§ Exercise details: Put the records into a two-column CSV with the header input,output. Begin at the line that has "Where should I" and stop after the line that has "point(34,533)". Give one row per record, with its text under input and its answer under output. Each value goes in a single quoted field, with line breaks turned into spaces.

--- begin Data for this task ---

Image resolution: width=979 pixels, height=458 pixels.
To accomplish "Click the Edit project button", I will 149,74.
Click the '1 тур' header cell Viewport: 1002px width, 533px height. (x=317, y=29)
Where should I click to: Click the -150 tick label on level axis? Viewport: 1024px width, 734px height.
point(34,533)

--- end Data for this task ---
--- begin Data for this task ---

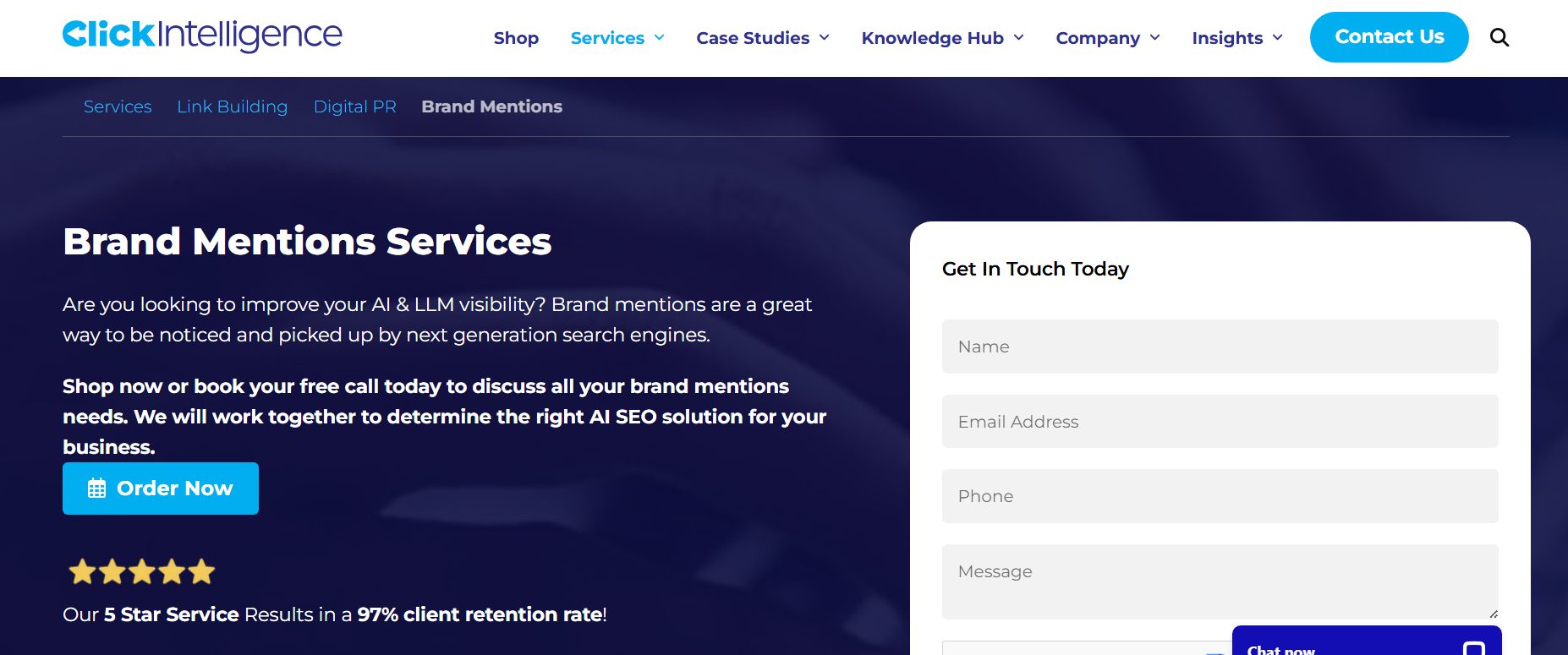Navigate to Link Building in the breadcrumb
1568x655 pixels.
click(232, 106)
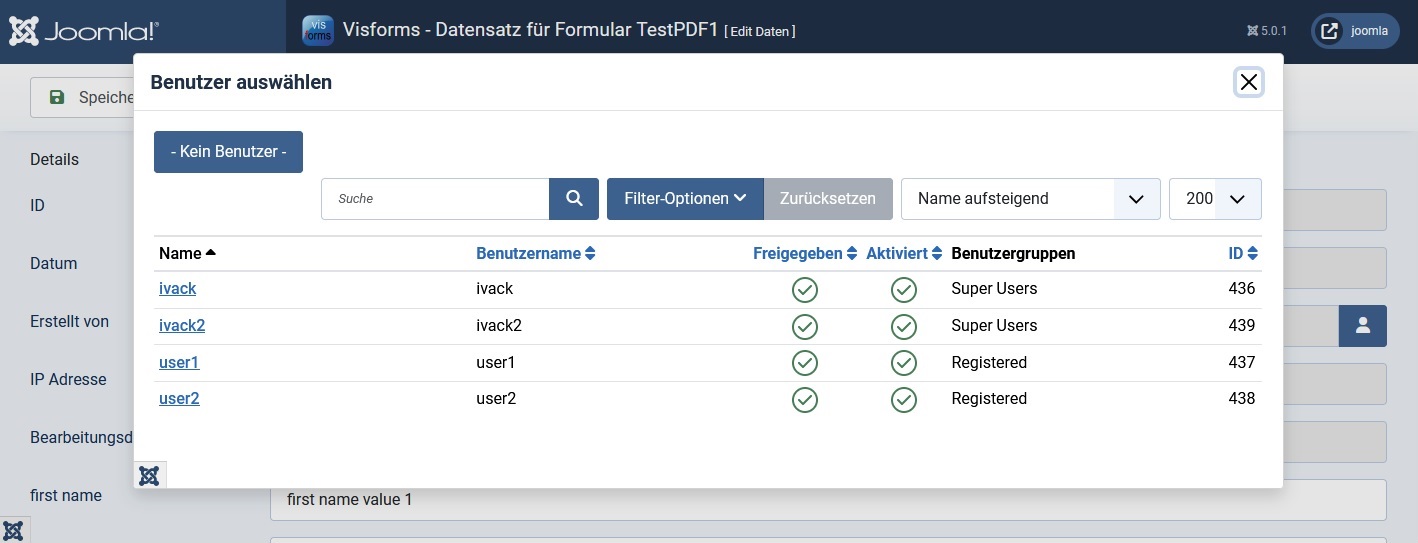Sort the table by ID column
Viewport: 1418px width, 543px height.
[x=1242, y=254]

--- end Data for this task ---
--- begin Data for this task ---

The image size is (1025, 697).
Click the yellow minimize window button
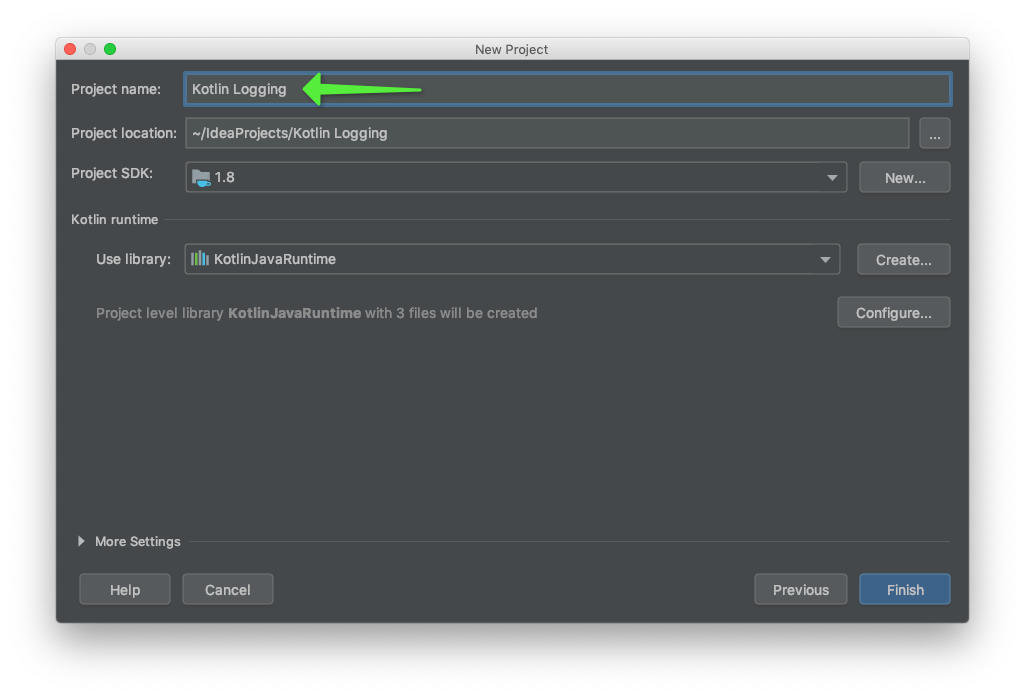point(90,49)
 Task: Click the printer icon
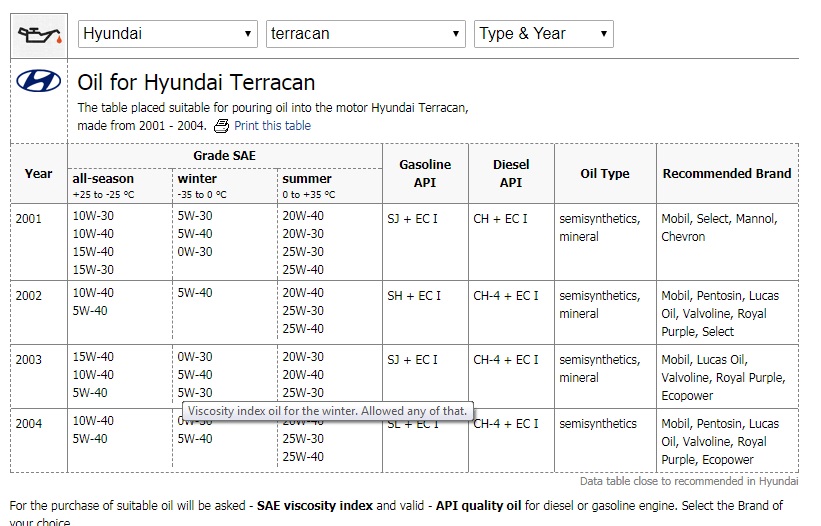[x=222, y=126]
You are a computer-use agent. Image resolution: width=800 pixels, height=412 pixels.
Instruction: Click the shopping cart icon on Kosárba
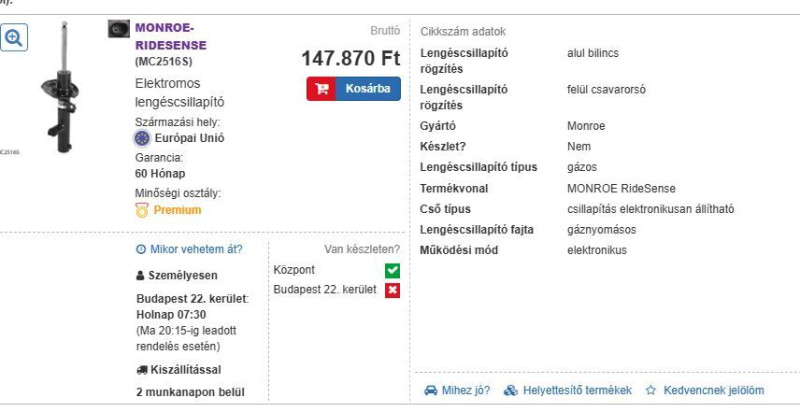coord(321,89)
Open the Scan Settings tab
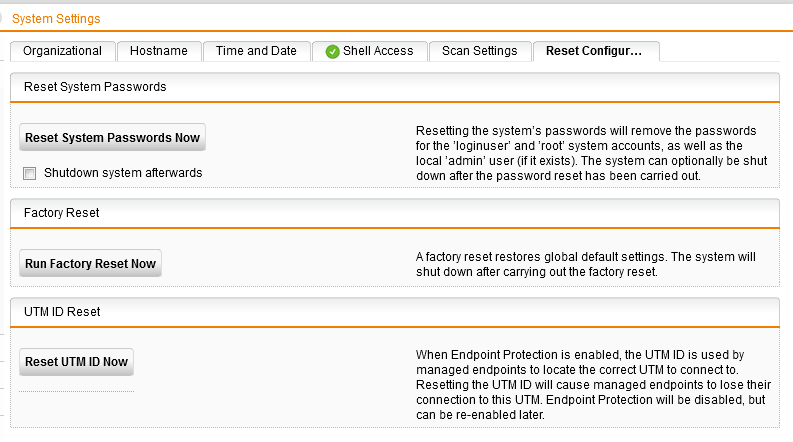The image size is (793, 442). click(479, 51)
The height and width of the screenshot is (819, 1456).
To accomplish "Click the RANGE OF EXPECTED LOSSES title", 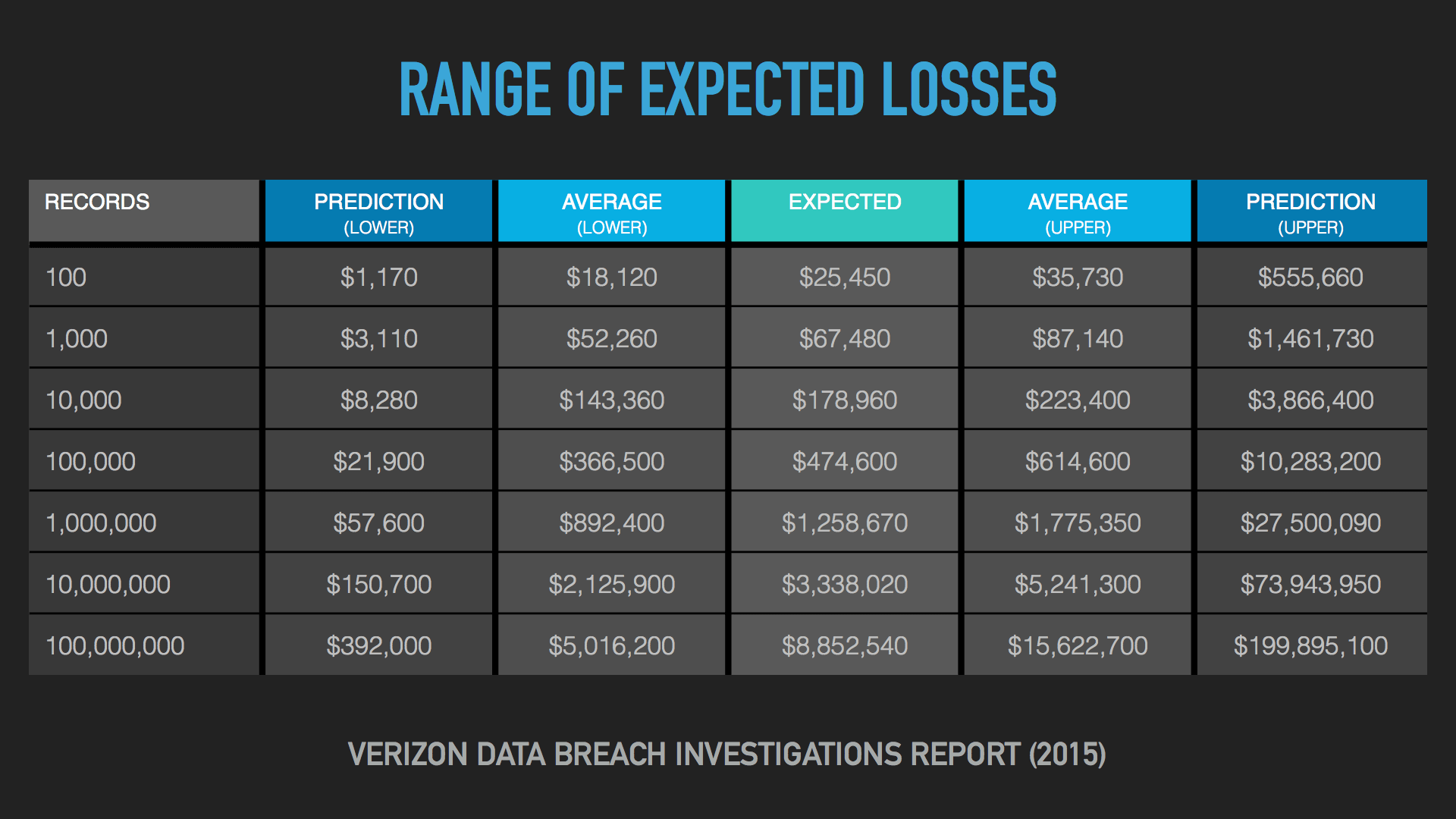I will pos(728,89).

--- end Data for this task ---

§ Full solution:
input,output
"Where should I click to: Click the -150 tick label on level axis? Viewport: 1024px width, 734px height.","point(34,533)"